Yazıtlarının da bulunduğu anıt tören alanlarının inşası şöyle tarihlenmektedir:
- Kül Tegin- 732
- Bilge Kağan- 735
- Tonyukuk- 725
“Yapılan kazı ve araştırmalar bu üç alanın da benzeri bir plan yapısına sahip olduğunu göstermektedir. Esasen duvarlarla çevrili bir dikdörtgen alan içerisinde, tören yolu ve bu yolun üzerinde ölen kişinin yaptıklarından ve devletin durumundan bahseden yazıt, yolun iki tarafında çeşitli heykeller, ortada bir bark kısmı ve kurban sunağı sonra doğuya doğru uzanan balbal silsilesinden meydana gelmiştir.”[6]
Yazıtlardan Günümüze…
Göktürk (Köktürk) Yazıtları, Kuzey Yarımkürede yer alan “yazılı kültüre ait en eski metinlerden”dir. Uygarlığın gelişimin hep izlenegeldiği Bereketli Hilal dışında kalan bölgede, Güney Sibirya taygalarında ve Moğolistan içlerinde böyle bir yazılı kültürün oluşması dünya tarihi açısından çok önemli bir aşama kabul edilmektedir. Göktürkçe (Köktürkçe) olan bu kadim metinler, dünya kültür ve dil tarihi açısından da büyük önem arz etmektedir. 8.yy’da maalesef çok az sayıda insanın yazılı kültürden haberdar olduğunu biliyoruz. Özellikle belirtmek gerekir ki; oldukça zorlayıcı iklim ve coğrafi koşullara sahip olan Kuzeydoğu Asya’da yazılmış olan bu metinler, tıpkı ilk akla gelen erken dönem yazıtlarından Sümer tabletleri, Mısır hiyeroglifleri, Rosetta taşı veya Maya yazıtları gibi halen insanlığın kültür tarihine ışık tutmaktadır.

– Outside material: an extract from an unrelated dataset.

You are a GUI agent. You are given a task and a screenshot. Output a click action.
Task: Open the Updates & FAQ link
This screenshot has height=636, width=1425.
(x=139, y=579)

Bozkırın ortasında bugüne kadar ayakta kalan Türk devlet büyükleri tarafından diktirilen bu bengü taşlar bizim için eşsiz bir kültürel mirastır. Eski Türk devletlerinin sosyal, kültürel ve siyasi varlıkları hakkında birinci ağızdan tarihi nitelikli bilgiler içermelerinin yanısıra; Türkçe’nin dünya dilleri arasındaki varlığını da tüm asaletiyle korumaya devam etmektedirler. Bilge Kağan ve Kültigin Yazıtları’nın orijinalleri bugün müzede koruma altına alınmış olmakla birlikte replikaları halen bozkırdaki ilk yerlerinde sergilenmektedir. Ancak; Tonyukuk Yazıtı henüz dış koşullardaki yıpratıcı etkilerden kurtarılabilmiş değildir. Bugünkü yazıma ilham veren bu değerli kültür mirasının da -eşdeğerlerinde olduğu gibi- tez vakitte bir müze çatısı altında korunmaya alınarak ömrünün uzatılacağını umut ediyorum!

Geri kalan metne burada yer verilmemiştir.